(DIRECTIONS) Transcribe exactly the stretch of lines beginning at the one containing "Select score 3 for item 17" and closing with the last line of the entries below. Omit images.

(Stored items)
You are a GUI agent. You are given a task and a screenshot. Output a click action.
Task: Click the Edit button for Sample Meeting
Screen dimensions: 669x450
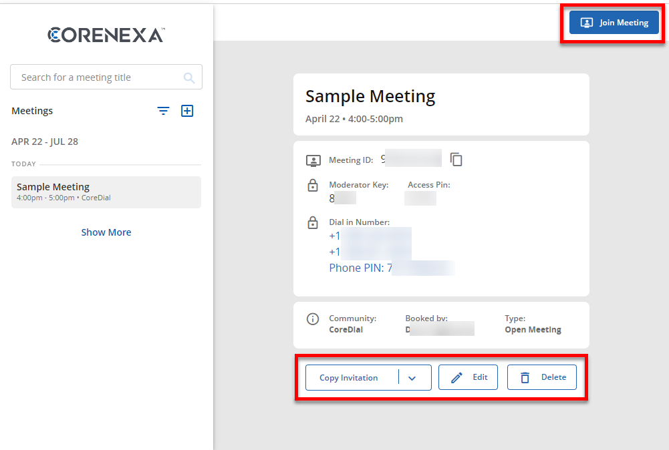[x=468, y=377]
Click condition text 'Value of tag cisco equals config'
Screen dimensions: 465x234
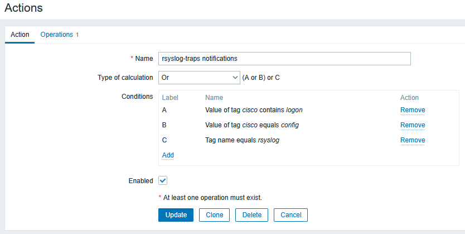click(x=251, y=125)
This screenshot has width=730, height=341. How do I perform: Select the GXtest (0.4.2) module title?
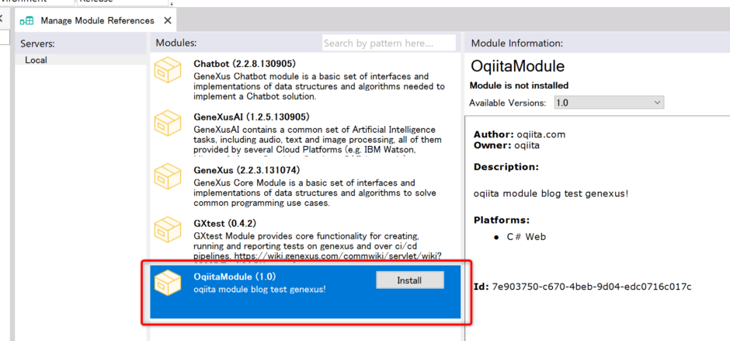224,223
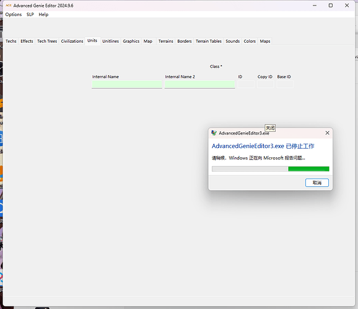Go to the Unitlines tab

110,41
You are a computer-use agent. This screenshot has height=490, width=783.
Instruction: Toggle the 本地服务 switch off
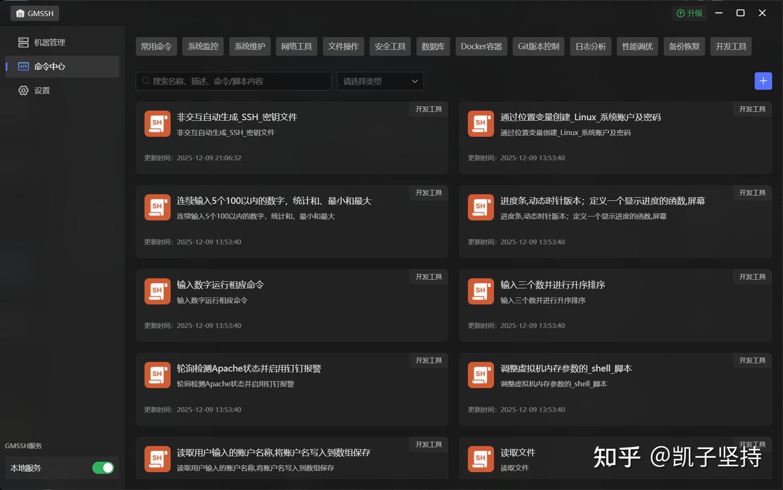[x=103, y=467]
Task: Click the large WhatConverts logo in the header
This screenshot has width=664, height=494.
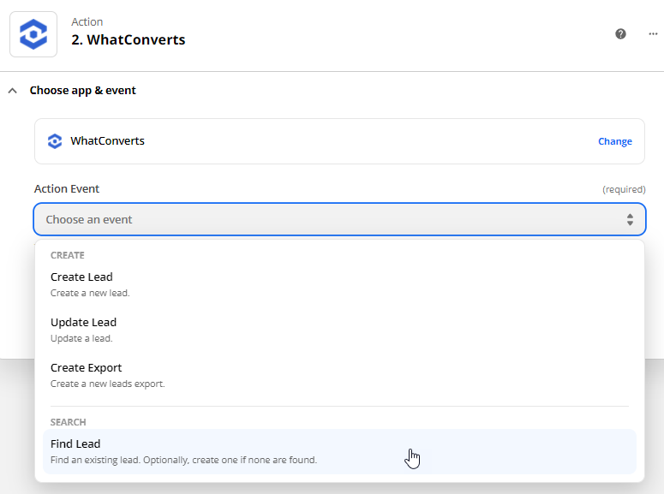Action: point(33,34)
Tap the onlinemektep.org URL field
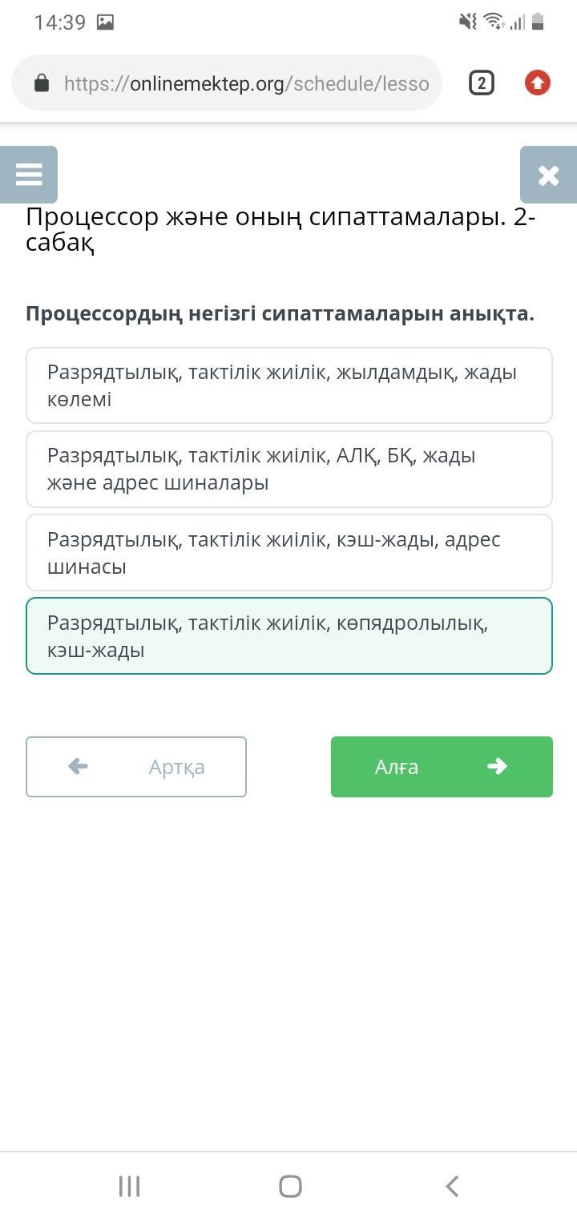Image resolution: width=577 pixels, height=1218 pixels. [246, 83]
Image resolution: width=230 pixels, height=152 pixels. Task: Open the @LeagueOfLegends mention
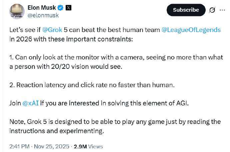pos(191,30)
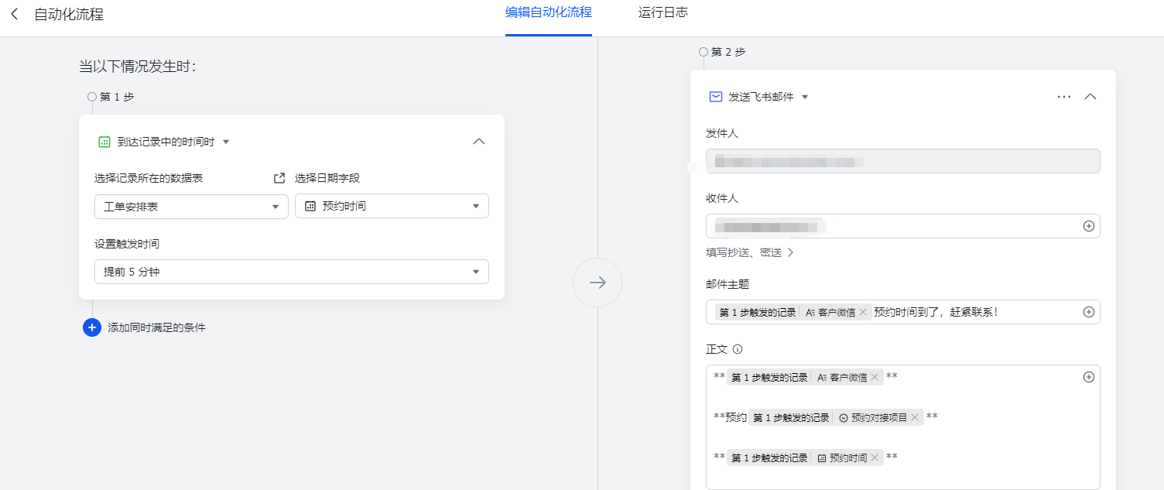Click the plus icon in 正文 editor

click(1088, 377)
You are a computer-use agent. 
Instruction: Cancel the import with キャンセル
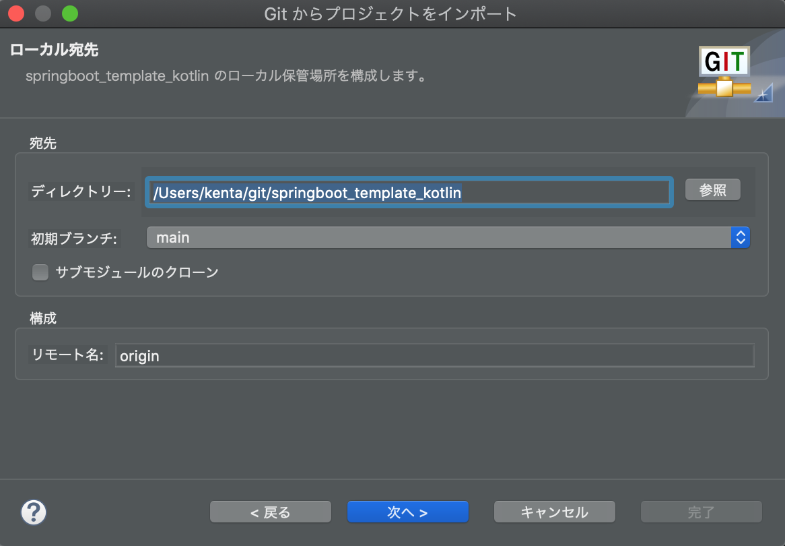point(554,512)
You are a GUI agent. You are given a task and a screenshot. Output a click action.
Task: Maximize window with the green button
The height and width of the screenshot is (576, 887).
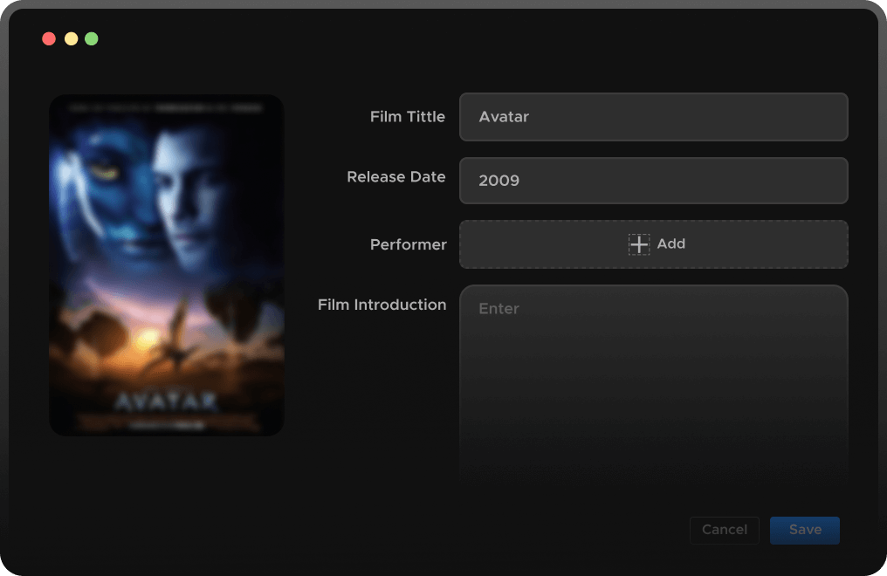[92, 39]
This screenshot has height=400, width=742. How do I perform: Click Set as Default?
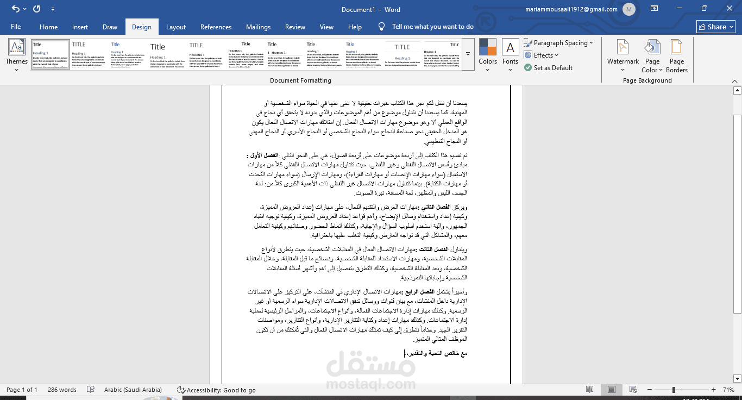tap(549, 67)
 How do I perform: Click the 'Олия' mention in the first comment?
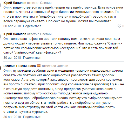coord(8,8)
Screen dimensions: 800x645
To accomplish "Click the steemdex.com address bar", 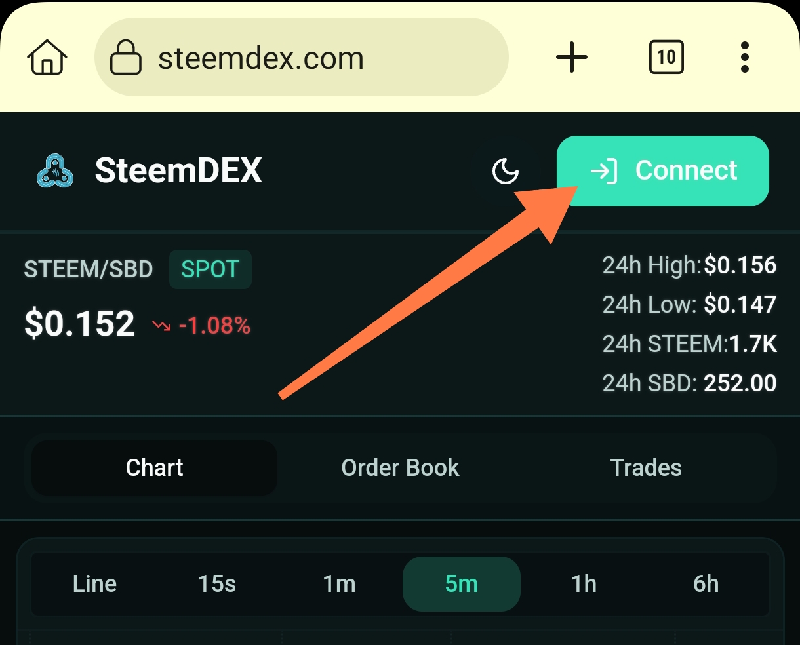I will click(302, 59).
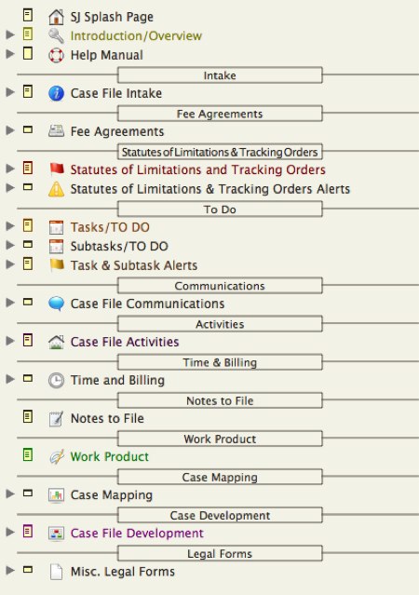Click the Communications section header label
Image resolution: width=419 pixels, height=595 pixels.
click(220, 285)
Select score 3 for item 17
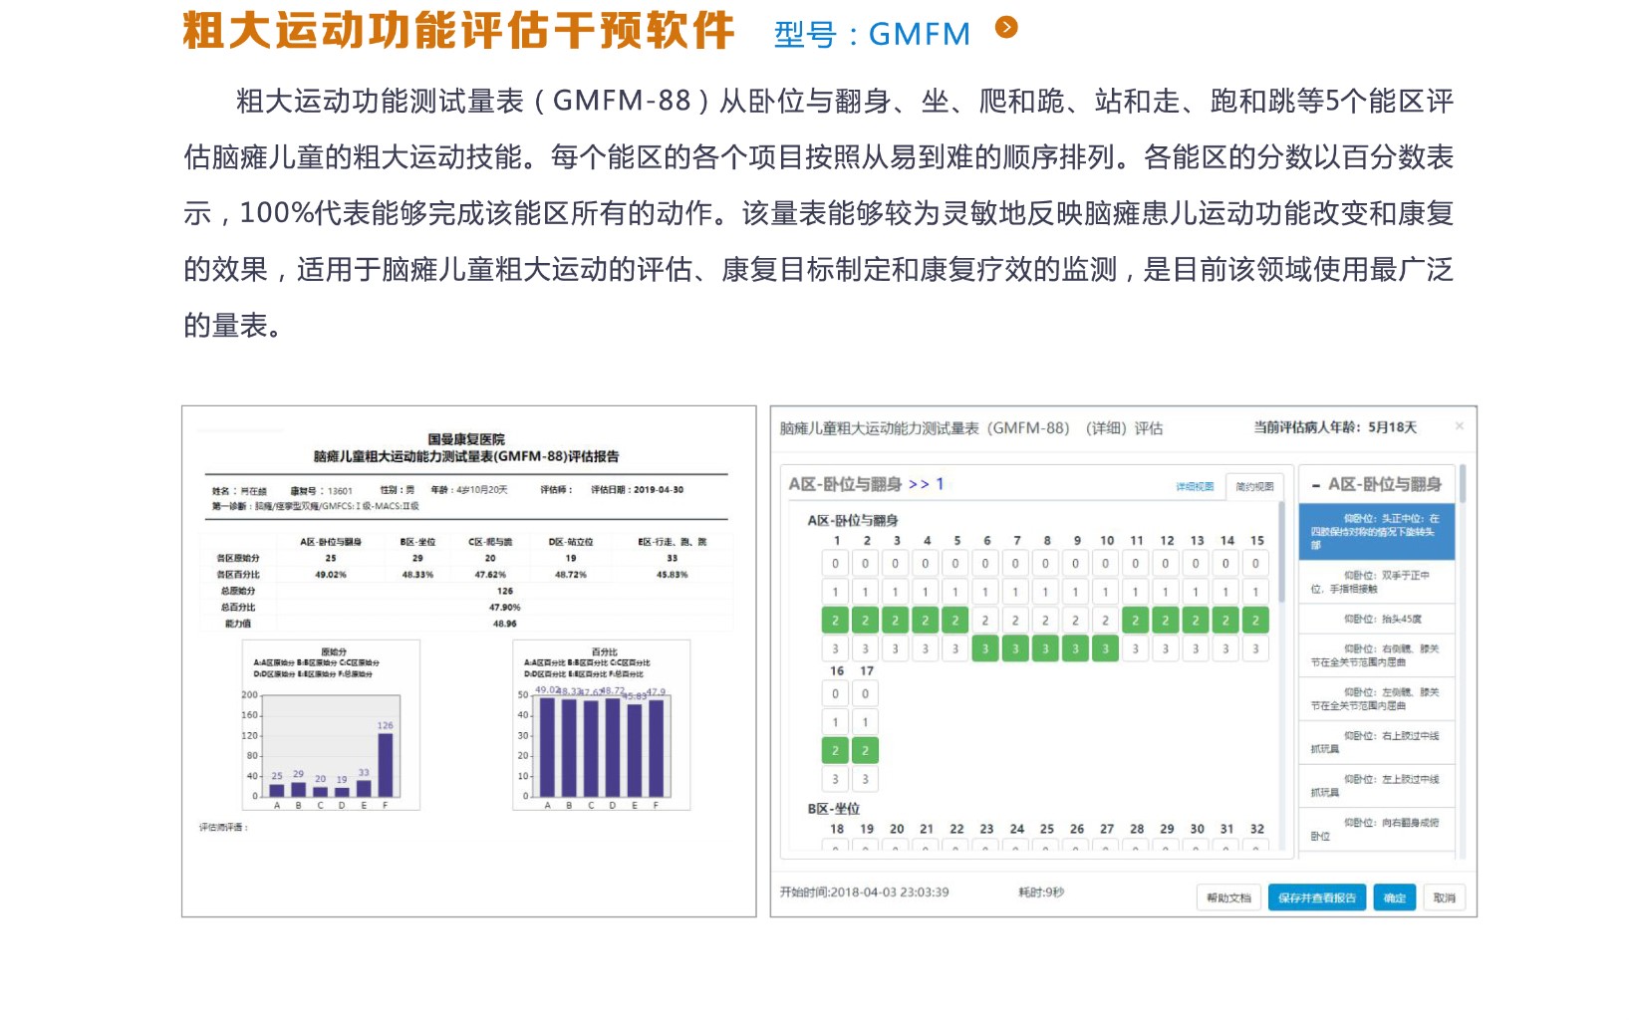 tap(865, 780)
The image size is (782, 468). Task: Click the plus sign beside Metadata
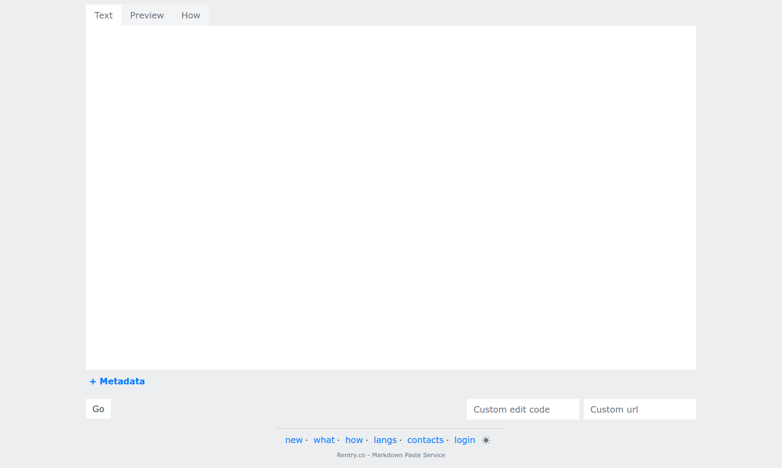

(ANSWER FOR THIS EXERCISE)
Select score 3 for item 17
 tap(865, 780)
The image size is (782, 468). Task: Click the plus sign beside Metadata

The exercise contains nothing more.